Y es curioso cómo esto puede significar que la libertad se cumple no sólo en la indecisión abierta ante la página en blanco (cuando todavía no me he decantado por A, o por B, o por C), sino también –y creo que de manera más perfecta– en el compromiso libérrimamente asumido de dedicarse a alentar de modo constante lo mejor del otro. No soy libre sólo por tener que decidirme entre Luis, Pedro o Enrique, sino que una vez que he dado el sí a Enrique (una vez que le he afirmado), mantengo porque quiero ese asentimiento a lo largo del tiempo («Es bueno que tú existas»), y me alegra la firmeza de mi decisión, de mi promesa, que se mantiene fija, constante, a lo largo de los años y a lo largo de los cambios.
¿Quién es más libre, el que revolotea en la indefinición y nunca termina de decidirse –a lo mejor porque no quiere ‘atarse’, ‘encadenarse’–, o quien mantiene la palabra dada a lo largo del tiempo, renunciando así a otras infinitas posibilidades que no serían malas, pero que no son esa? ¿Es un acto de libertad la atadura a la fidelidad?
Mantener una promesa, decir siempre que sí, es una señal clara de nuestra capacidad de trascender el tiempo, de superar el momento presente al aunar el pasado (lo que prometimos) con el futuro (lo que queremos ser). Yo puedo querer ‘haber dicho ya quién quiero ser’, yo puedo querer no depender de nuevas posibilidades, y mantener lo que pude intuir en un momento previo, que repito ahora y quiero volver a decir mañana.

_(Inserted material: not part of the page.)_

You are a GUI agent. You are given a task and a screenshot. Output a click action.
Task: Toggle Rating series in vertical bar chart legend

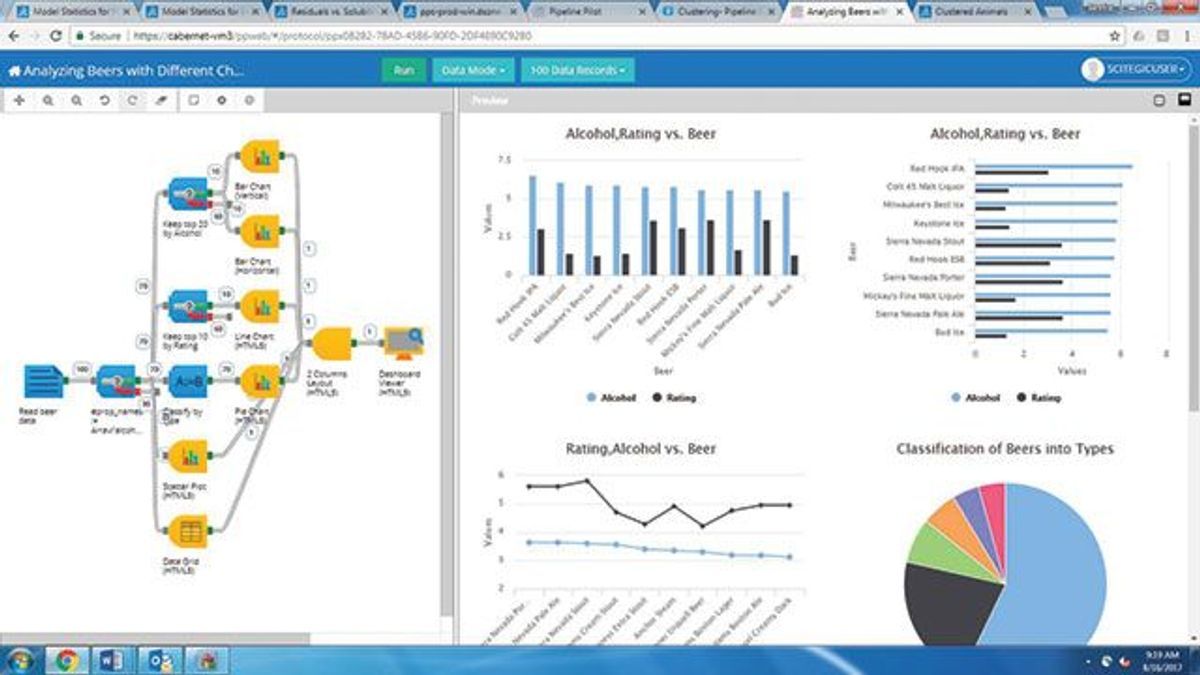coord(674,397)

En Dios, para quien no hay tiempo, esto es así: la eternidad es una vida interminable (no marcada por la finitud y la muerte), toda igual (sin altibajos) y perfectamente poseída (puro presente). El sí de su amor es un siempre: Dios es, por esencia, fiel. Para Él amar es haber amado y seguir amando. Los humanos nos parecernos también en esto a Dios, aunque vivimos (por ahora, en este mundo) dentro de la historia, en el tiempo que transcurre y pasa. Y justo por eso decimos: «Ya que que no te puedo querer todo de golpe, te amaré toda la vida». Y así nuestra promesa de amor, la libertad del compromiso, abarca la salud o la enfermedad, la juventud o la vejez, la riqueza o la pobreza. No amamos lo accidental, sino que tratamos de anclarnos en la persona.